- _Supplied records_

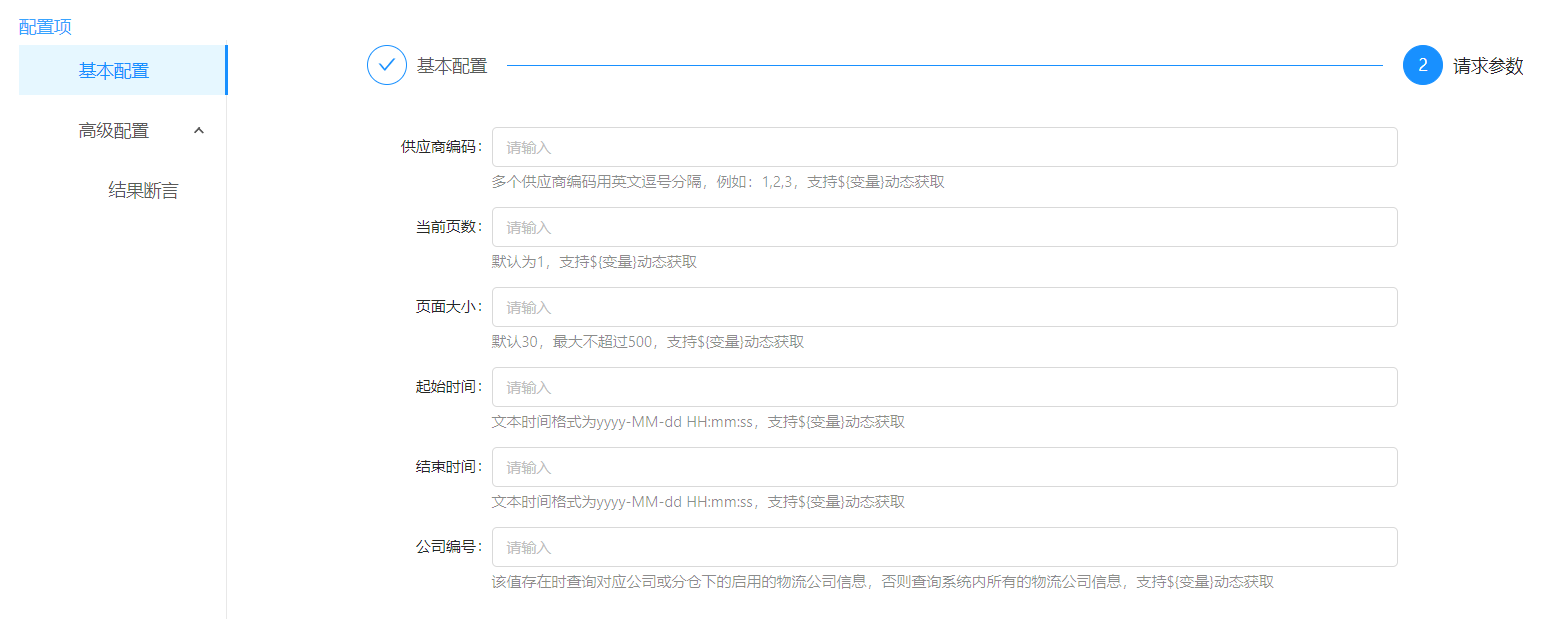
Task: Click the 公司编号 field label
Action: click(448, 547)
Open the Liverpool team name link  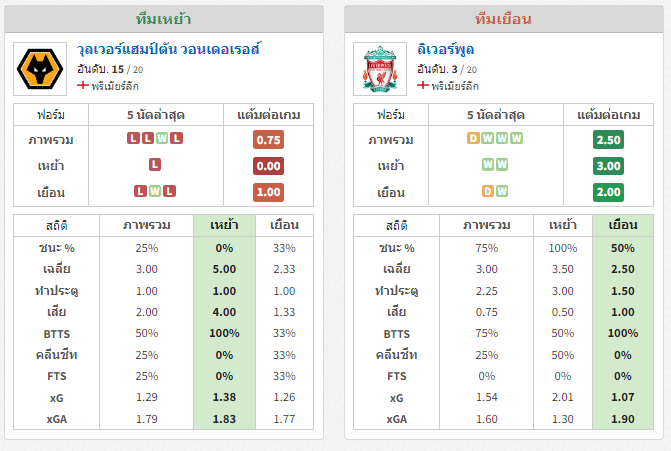445,49
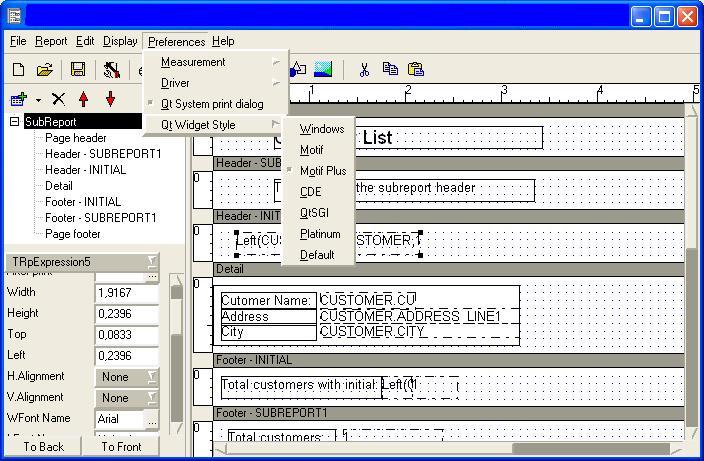Select the Motif Plus widget style

click(x=322, y=171)
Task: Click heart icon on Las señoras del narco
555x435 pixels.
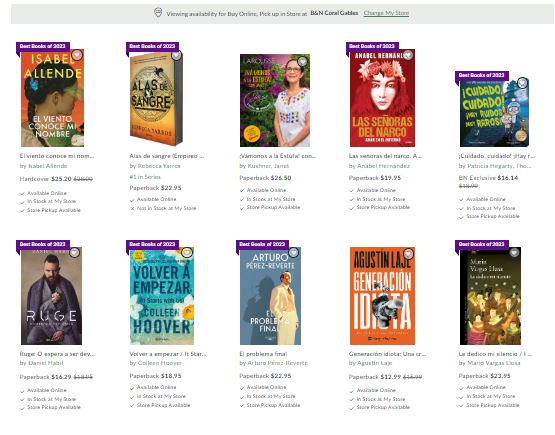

- _The request_
Set down the data from the line containing "Task: Click heart" through the end of the data, both ends included, with the pictures left out.

- _Full response_
Task: Click heart icon on Las señoras del narco
555x435 pixels.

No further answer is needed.